Right. Here is what they were marketing: CoolSculpting: Does it work and is it safe?

Working out one spot will change that part of your body much like flexing your bicep does. When you flex your bicep, the shape of the muscle can be seen much more than when the muscle is relaxed. Working out specific muscles can make them firmer even when you are not working out. This has the effect of giving a slight flex to the muscle at all times, which makes that part of the body look fitter. But this is contingent on the layer of fat being thin enough so that the shape of the muscle can be seen. If the layer is thick, then even the flexed muscle may not really be visible.

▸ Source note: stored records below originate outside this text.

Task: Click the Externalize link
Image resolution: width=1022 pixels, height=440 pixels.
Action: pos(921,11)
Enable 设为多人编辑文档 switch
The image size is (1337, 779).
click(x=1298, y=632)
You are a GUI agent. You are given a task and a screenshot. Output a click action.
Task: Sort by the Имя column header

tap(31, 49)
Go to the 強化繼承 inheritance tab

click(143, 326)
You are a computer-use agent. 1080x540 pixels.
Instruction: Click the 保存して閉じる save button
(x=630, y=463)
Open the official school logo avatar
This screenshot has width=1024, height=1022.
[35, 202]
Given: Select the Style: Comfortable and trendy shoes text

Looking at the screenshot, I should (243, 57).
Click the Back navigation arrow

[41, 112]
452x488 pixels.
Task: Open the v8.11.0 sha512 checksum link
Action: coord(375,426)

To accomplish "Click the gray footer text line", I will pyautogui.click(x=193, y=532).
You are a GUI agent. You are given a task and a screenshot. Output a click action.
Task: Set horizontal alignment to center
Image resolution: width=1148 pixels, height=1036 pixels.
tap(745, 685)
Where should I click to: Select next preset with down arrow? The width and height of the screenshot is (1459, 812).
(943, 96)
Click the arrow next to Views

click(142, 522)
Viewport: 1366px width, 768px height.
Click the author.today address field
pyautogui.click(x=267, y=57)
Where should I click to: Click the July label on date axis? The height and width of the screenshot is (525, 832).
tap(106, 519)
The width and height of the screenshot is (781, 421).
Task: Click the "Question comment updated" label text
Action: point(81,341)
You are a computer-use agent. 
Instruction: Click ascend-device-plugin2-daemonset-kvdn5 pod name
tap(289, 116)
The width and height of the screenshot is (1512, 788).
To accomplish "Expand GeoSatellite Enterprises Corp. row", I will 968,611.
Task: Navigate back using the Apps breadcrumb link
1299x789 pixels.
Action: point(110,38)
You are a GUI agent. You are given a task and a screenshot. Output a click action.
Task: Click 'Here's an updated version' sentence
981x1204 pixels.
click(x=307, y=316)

Working out at high exertion levels does change how fat is distributed, but that’s over your whole body. A very fit but overweight athlete (like a sumo wrestler), will have almost all their fat on the outside layer of their body much like a fat suit. If the outer fat was removed, they would have a lean, fit, muscular body. But a sedentary person also has fat distributed throughout their muscles and around their inner organs. Even if you removed the outer layer of fat, there would still be significant fat deposits within their body. The fat around the organs of an overweight, sedentary person is one of the major causes of health risks from being overweight. An overweight athlete doesn’t have as many fat deposits there, so they have fewer health risks even if they had the same amount of fat as the sedentary person.

That’s not a fat burning process. It’s cryogenic inducement of cell death. It’s similar to liposuction, which has already been mentioned as a way that changes fat distribution on the body, but instead of removing the cells through the skin, you kill them and let the body deal with the carnage through the regular cleanup processes.

Well of course there is. Testosterone favors belly fat. Estrogen increases thigh/butt fat. I think there’s other hormones and hormone blockers too.

I am now picturing a new surgery (or “new”). Take fat from above abs, put below abs. Instant six pack?